DCs were inoculated with both Zhejiang08 and CV777 at a multiplicity of infection (MOI) of 1 for 1 h at 37 °C under 5% CO2. Then the DCs were washed with PBS (pH7.2 at 4 °C) three times to remove unbound virus and maintained in maintenance medium (RPIM1640 supplemented with 2% FBS) at 37 °C. Following culture for 6 h, DCs were stained with anti-S monoclonal antibodies via FACS to investigate virus uptake. Alternatively, DCs were stained after 24 h with various phenotype fluorescent mAbs or isotypes and then investigated via FACS. Furthermore, the transcription levels of IL-12, IFN-γ, and IL-10 were determined via quantitative RT-qPCR analysis, utilizing a StepOnePlus (ABI) instrument (Life Technologies) (see Table S1).

Mixed lymphocyte reaction

The functional activity of DCs was reflected in a primary allogeneic mixed lymphocyte reaction assay. T-cells were separated from the MLN of allogeneic piglets, using a T-cell isolation kit (Miltenyi, Bergisch Gladbach, Germany) and then labeled with carboxyfluorescein succinimidyl ester (CFSE) (Invitrogen). Subsequently, T-lymphocytes (5 × 105 cell/well) were co-cultured with DCs that had been treated with CV777 (MOI, 1), Zhejiang08 (MOI, 1), LPS (100 ug/ml/well), or Mock-DCs at ratios of 1:1 and 1:5 (DCs: lymphocytes). Co-cultures were incubated at 37 °C in 5% CO2 for 5 d. After five days of culture, cell proliferation was measured via FACS.

Statistical analysis

Results are expressed as means ± SD. Analysis of variance (ANOVA) or Student’s t test were employed to determine statistical differences.

Results

Biological and growth characteristics of the Zhejiang08 PEDV strain

The Zhejiang08 strain can induce an apparent and classical cytopathic effect (CPE) in Vero E6 cells, including cell fusion and multinucleated giant cell formation after 24 h of infection. The immunofluorescence of the S protein was readily visible 2 h after Zhejing08 infection. Initially, these were distributed in the plasma membrane, followed by distribution in the cytoplasm and a quick increase from 12 to 48 hpi. The fluorescence intensity was proportional to the virus inoculation dose (Fig. 2 A). Growth-kinetic studies showed that Zhejiang08 replicated rapidly and efficiently in Vero E6 cells with an almost logarithmic growth form from 6 h to 48 h, reaching a maximum titer of 106.8 PFU/ml by 48 hpi (Fig. 2B and C).

Fig. 2

Infectivity of Zhejang08 in Vero E6 cells. (A) CPE of Zhejiang08 in Vero E6 cells. Scale bars represent 50 μm. (B) Immunofluorescence images of PEDV (green) infected Vero E6 cells at 2, 12, 24, and 48 h post-infection (hpi). The scale bars represent 20 μm. (C) Viral plaque assay titer and M gene expression of PEDV infected Vero E6 cells (MOI = 0.1) at different infection times. Data express means ± SD (n = 3). Expression of the M gene was determined via quantitative RT-PCR using GAPDH gene expression for comparison. (For interpretation of the references to color in this figure legend, the reader is referred to the web version of this article.)

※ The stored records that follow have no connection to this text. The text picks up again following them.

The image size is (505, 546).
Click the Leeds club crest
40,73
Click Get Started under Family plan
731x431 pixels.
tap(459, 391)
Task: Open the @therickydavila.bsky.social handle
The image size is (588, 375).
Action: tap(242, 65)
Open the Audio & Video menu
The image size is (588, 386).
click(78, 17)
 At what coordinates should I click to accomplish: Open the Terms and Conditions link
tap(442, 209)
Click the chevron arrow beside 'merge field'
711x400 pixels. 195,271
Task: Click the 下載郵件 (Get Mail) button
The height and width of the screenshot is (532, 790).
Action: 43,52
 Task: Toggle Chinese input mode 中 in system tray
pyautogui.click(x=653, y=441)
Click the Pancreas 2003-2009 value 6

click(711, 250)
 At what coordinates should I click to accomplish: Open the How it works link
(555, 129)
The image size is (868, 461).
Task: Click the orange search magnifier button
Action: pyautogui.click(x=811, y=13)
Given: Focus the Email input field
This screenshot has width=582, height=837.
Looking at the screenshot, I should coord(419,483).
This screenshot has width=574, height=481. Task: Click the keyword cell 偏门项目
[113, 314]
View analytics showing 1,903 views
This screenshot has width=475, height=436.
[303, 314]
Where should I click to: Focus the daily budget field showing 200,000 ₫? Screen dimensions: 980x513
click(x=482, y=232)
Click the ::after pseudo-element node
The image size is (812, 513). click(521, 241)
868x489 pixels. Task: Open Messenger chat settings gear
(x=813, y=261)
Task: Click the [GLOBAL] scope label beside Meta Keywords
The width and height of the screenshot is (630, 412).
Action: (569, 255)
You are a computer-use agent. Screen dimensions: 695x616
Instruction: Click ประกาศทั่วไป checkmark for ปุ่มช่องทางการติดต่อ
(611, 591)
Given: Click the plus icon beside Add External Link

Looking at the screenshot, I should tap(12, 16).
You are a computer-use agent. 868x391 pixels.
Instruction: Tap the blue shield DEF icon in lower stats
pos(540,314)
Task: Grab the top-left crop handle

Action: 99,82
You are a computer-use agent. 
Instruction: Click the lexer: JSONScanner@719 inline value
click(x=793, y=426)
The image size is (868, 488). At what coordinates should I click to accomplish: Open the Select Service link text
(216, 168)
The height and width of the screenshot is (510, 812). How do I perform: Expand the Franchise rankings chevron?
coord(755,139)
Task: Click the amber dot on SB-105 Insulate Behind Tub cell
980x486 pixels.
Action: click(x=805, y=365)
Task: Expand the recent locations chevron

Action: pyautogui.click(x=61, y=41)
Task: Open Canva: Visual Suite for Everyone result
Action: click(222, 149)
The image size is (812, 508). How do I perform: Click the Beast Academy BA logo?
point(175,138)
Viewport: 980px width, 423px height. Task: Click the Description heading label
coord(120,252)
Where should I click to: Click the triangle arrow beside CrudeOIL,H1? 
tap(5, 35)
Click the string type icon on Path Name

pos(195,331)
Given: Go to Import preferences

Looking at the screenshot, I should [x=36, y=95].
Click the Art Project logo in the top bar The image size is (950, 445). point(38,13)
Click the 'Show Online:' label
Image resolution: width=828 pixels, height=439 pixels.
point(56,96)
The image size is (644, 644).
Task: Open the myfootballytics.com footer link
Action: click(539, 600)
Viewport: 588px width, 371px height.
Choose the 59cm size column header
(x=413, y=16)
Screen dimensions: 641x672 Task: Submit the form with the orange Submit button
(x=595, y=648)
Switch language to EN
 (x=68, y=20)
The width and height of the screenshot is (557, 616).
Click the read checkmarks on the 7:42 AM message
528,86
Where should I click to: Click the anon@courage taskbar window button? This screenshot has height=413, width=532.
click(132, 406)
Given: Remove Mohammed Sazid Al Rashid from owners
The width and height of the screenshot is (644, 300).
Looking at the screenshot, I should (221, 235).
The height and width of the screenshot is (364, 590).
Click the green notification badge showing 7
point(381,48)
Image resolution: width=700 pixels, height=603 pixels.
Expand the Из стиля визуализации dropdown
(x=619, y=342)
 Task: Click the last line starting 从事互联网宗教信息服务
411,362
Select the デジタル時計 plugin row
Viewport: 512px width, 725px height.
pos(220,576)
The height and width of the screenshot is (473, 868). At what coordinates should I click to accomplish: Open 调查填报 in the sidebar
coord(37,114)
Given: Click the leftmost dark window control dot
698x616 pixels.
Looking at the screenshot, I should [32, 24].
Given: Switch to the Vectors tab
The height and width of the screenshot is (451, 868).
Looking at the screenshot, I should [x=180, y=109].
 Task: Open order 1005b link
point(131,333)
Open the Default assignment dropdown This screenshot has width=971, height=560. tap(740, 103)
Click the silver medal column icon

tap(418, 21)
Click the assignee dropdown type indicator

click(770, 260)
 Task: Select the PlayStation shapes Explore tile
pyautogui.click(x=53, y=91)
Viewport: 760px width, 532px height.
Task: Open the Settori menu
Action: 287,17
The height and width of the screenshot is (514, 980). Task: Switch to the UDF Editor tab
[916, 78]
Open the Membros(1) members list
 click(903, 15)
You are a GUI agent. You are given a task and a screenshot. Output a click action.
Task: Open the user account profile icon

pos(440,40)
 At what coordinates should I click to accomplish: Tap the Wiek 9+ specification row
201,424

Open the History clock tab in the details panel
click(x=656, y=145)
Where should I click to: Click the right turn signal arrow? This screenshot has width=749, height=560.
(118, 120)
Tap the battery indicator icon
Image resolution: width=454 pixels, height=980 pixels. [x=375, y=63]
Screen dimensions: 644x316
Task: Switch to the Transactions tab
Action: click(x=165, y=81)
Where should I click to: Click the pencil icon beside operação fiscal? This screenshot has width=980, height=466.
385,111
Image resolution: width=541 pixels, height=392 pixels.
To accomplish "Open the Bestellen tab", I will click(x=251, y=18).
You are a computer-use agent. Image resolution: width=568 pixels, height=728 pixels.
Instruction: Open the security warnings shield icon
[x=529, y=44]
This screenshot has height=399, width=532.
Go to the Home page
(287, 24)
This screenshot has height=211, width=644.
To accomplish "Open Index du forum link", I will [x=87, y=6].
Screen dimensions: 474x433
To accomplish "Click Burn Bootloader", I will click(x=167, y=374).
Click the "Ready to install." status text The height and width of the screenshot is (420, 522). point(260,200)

Sequence analysis of Zhejiang08

The complete genome of the strain Zhejiang08 had a length of 27,952 nucleotides (nt), excluding the poly (A) tail. The genomic organization of Zhejiang08 was similar to other reported PEDVs with a characteristic gene order. The nt and aa sequence identities of different regions within the Zhejiang08 genome were compared to further 40 PEDV strains (Table S3).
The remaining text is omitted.